Quelle différence entre un VPN gratuit et un VPN payant ?
Les VPN gratuits doivent financer leurs serveurs, leur bande passante et leurs développeurs. Comme ils ne facturent personne, ils se rémunèrent autrement : revente de données de navigation (le cas le plus fréquent), injection de publicités, vente de votre bande passante à d'autres utilisateurs (cas de Hola VPN en 2015), ou bridage drastique. Un VPN payant fiable coûte 2 à 5 € par mois en formule annuelle et offre du vrai chiffrement, une politique no-log auditée et des serveurs corrects.
Mon fournisseur d'accès peut-il savoir que j'utilise un VPN ?
Oui, il voit que vous avez ouvert une connexion chiffrée vers une adresse IP qui appartient à un fournisseur de VPN connu. C'est à peu près tout. Le contenu du tunnel reste invisible : pas les sites visités, pas les vidéos regardées, pas les recherches Google. Certaines fonctions comme l'« obfuscation » permettent de masquer le fait même que vous utilisez un VPN, utile dans les pays qui les bloquent.
Un VPN me rend-il vraiment anonyme ?
Non, et c'est important de le comprendre. Un VPN remplace votre adresse IP, pas votre identité. Si vous êtes connecté à votre compte Google, Google sait toujours que c'est vous. Idem pour Facebook, Instagram, votre banque. Le VPN protège contre le tracking par adresse IP et contre l'écoute de votre FAI, mais pas contre les cookies, les empreintes de navigateur (fingerprinting) ou les sessions identifiées.
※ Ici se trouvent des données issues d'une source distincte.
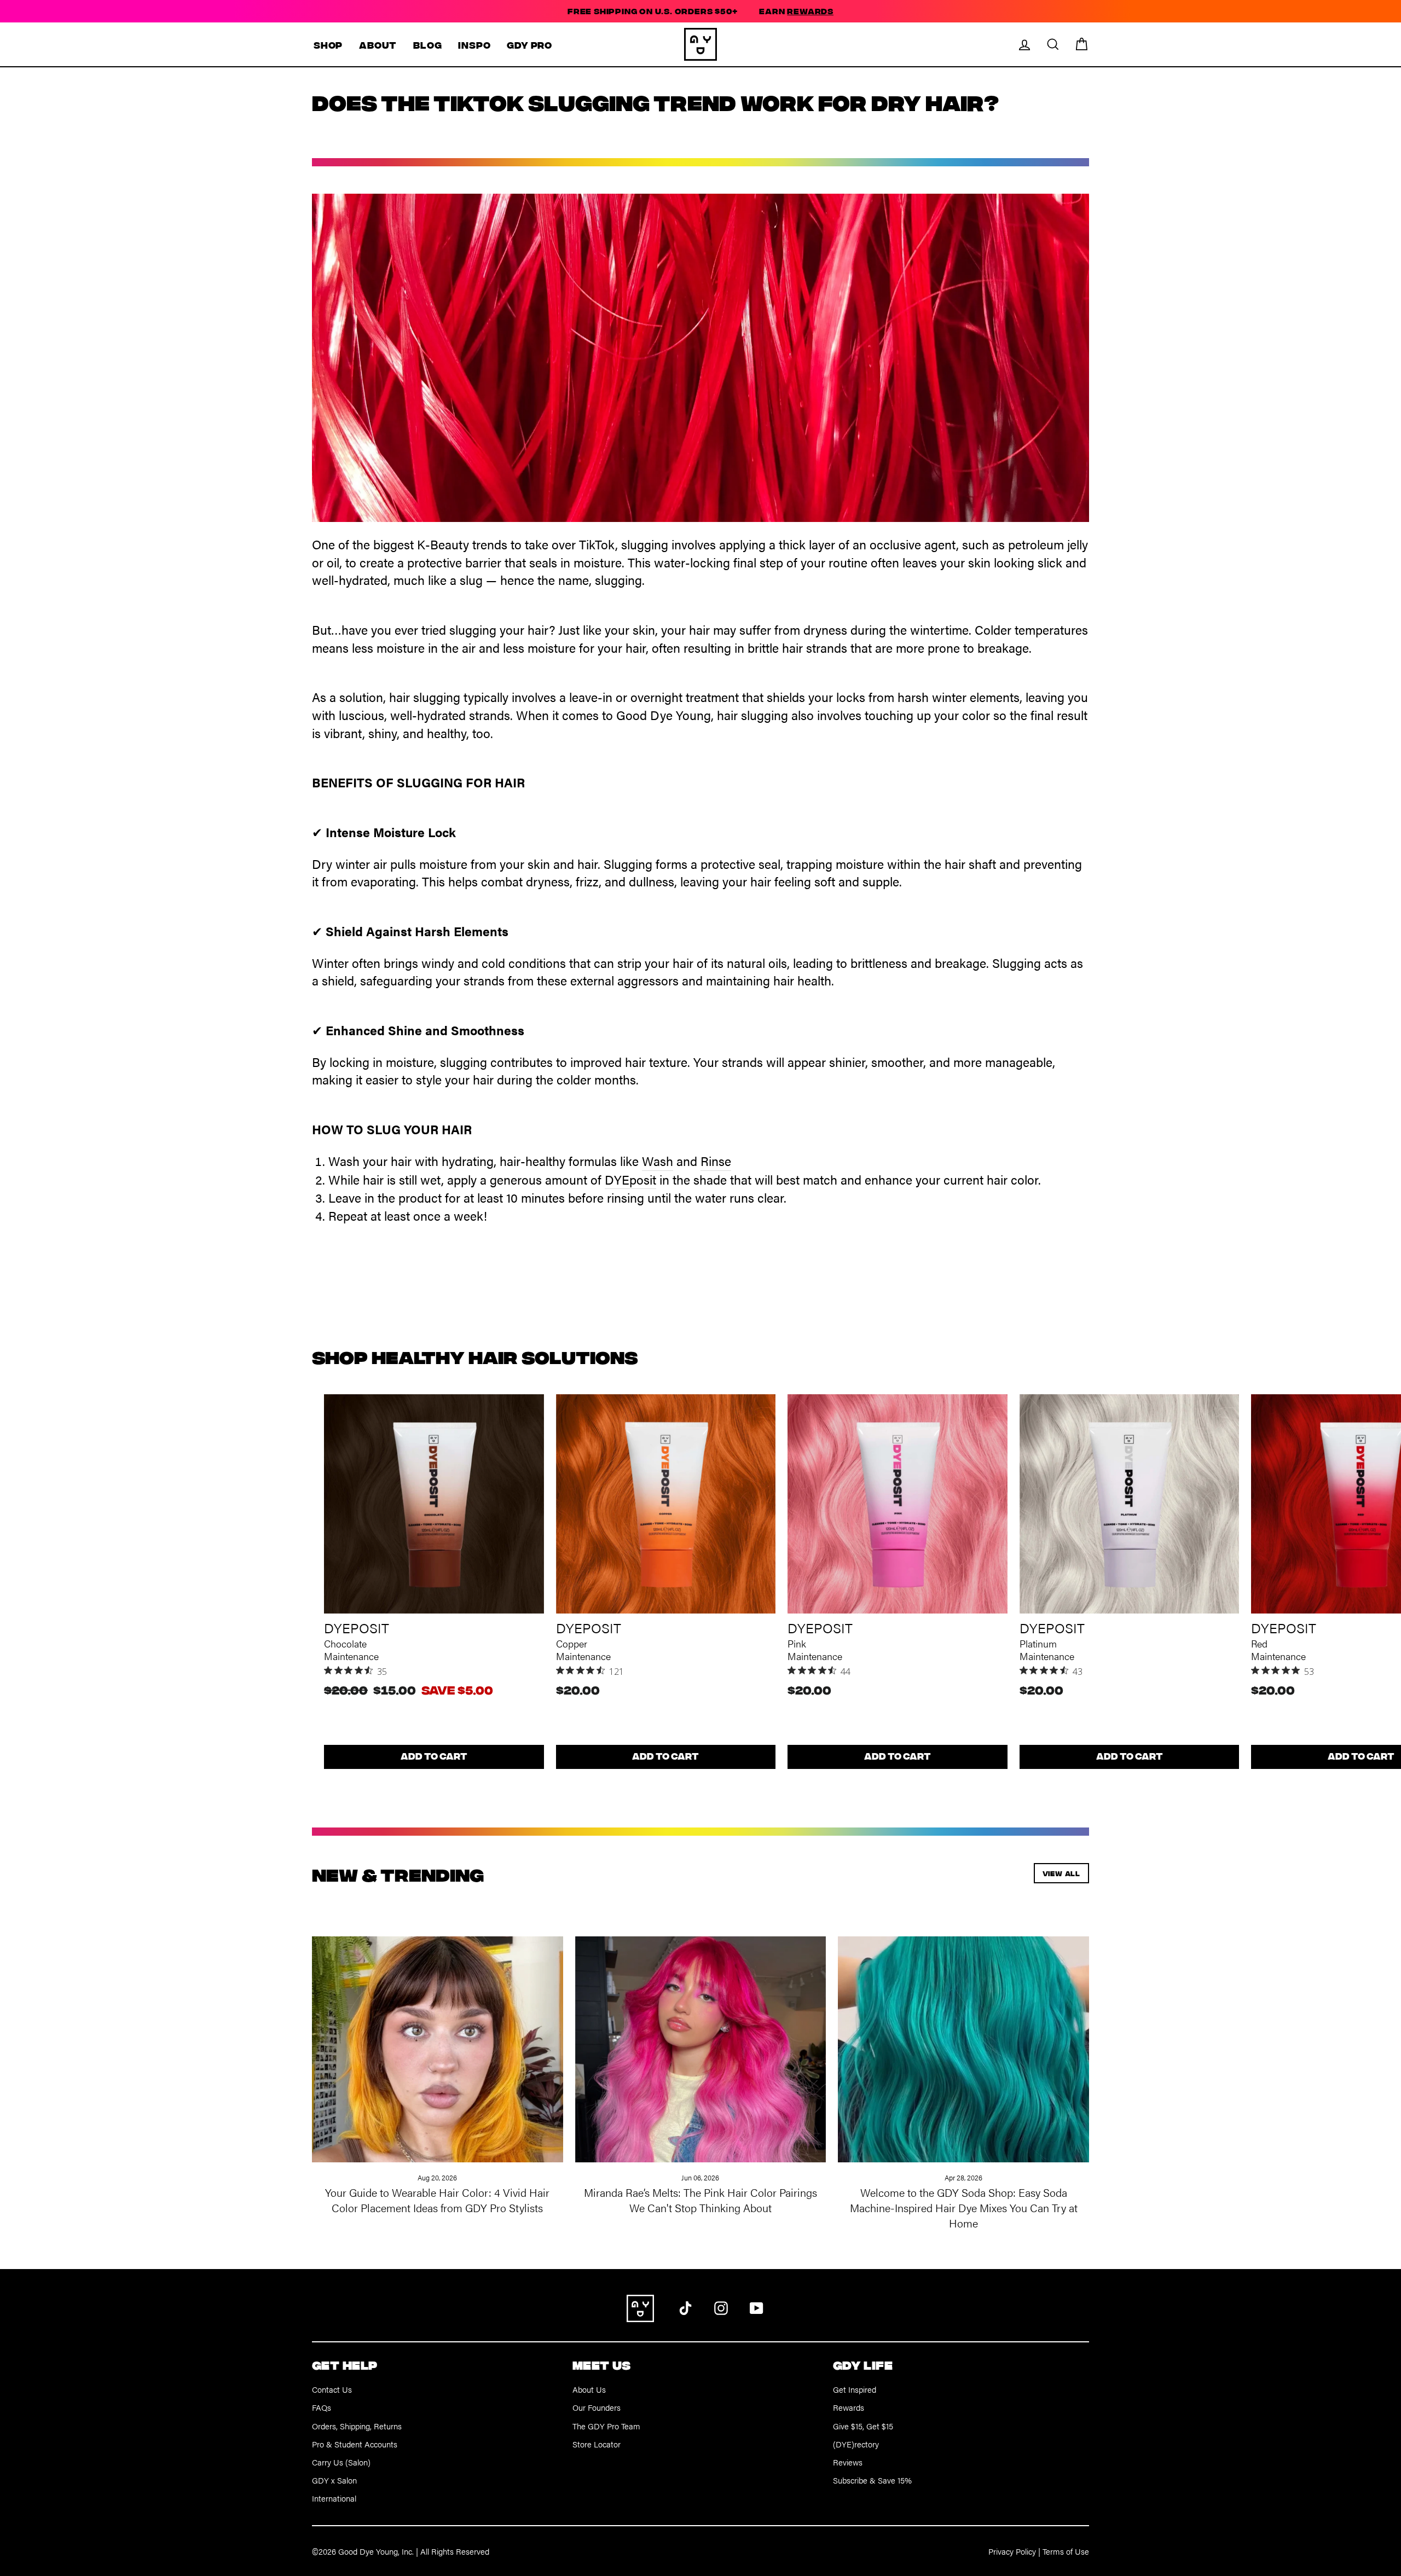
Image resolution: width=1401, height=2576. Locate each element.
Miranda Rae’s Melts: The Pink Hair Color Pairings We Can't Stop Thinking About (700, 2199)
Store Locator (596, 2444)
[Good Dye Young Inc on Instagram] (721, 2306)
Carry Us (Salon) (341, 2462)
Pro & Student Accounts (354, 2444)
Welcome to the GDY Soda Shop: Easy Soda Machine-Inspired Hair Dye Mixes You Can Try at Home (964, 2207)
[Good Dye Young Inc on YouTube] (756, 2306)
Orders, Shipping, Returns (357, 2426)
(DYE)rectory (856, 2444)
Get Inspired (854, 2389)
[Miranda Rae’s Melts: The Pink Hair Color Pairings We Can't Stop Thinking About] (700, 2036)
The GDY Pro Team (606, 2426)
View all (1061, 1873)
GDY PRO (529, 44)
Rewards (848, 2407)
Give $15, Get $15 (863, 2426)
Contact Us (332, 2389)
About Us (589, 2389)
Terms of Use (1066, 2551)
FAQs (321, 2407)
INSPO (474, 44)
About (378, 44)
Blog (427, 44)
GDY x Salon (334, 2480)
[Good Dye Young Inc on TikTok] (685, 2306)
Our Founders (596, 2407)
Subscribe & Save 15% (872, 2480)
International (334, 2498)
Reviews (847, 2462)
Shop (328, 44)
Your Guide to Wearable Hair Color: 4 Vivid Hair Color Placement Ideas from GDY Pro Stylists (437, 2199)
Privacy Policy (1012, 2551)
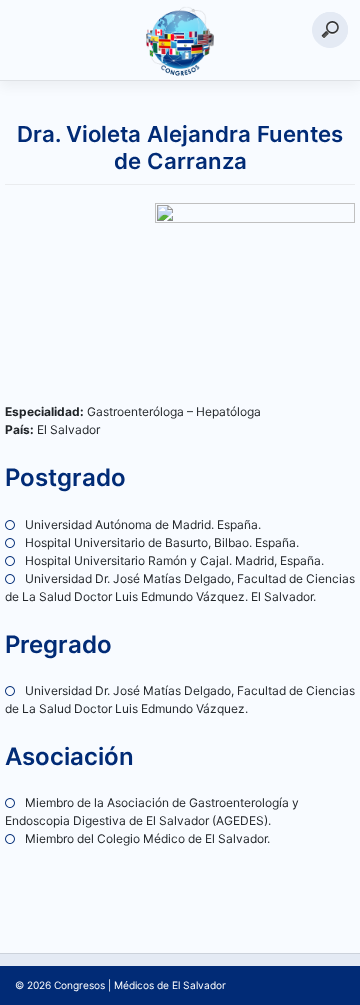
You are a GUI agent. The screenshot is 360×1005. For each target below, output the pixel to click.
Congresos (79, 985)
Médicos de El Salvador (170, 985)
Quelle différence avec un proxy ou Tor ?
Un proxy redirige votre trafic sans le chiffrer : utile pour changer d'IP, inutile pour la confidentialité. Tor chiffre votre trafic et le fait passer par trois relais successifs gérés par des bénévoles : excellent anonymat, mais très lent (souvent < 5 Mbit/s) et incompatible avec le streaming. Le VPN est le compromis : confidentialité solide et vitesse correcte pour un usage quotidien.
Le VPN protège-t-il contre les virus et le phishing ?
Non, pas du tout. Un VPN chiffre votre tuyau, il ne filtre pas ce qui passe dedans. Si vous cliquez sur un lien malveillant, le malware s'installe quand même. Pour ça, un antivirus à jour et un peu de méfiance suffisent. Quelques VPN proposent des options de blocage de domaines connus pour le phishing (NordVPN avec Threat Protection, Surfshark avec CleanWeb), mais ça reste un complément à un antivirus, pas un remplacement.
Que vaut un VPN pour le streaming Netflix, Prime, Disney+ ?
Les plateformes détectent et bloquent activement les IP de VPN connus. Un VPN sérieux maintient des plages d'IP « résidentielles » à jour qui passent les filtres : c'est précisément ce qui distingue un bon fournisseur d'un mauvais. NordVPN, ExpressVPN et Surfshark débloquent Netflix US, Hulu, BBC iPlayer et Disney+ de manière fiable. Les services gratuits sont presque toujours bloqués.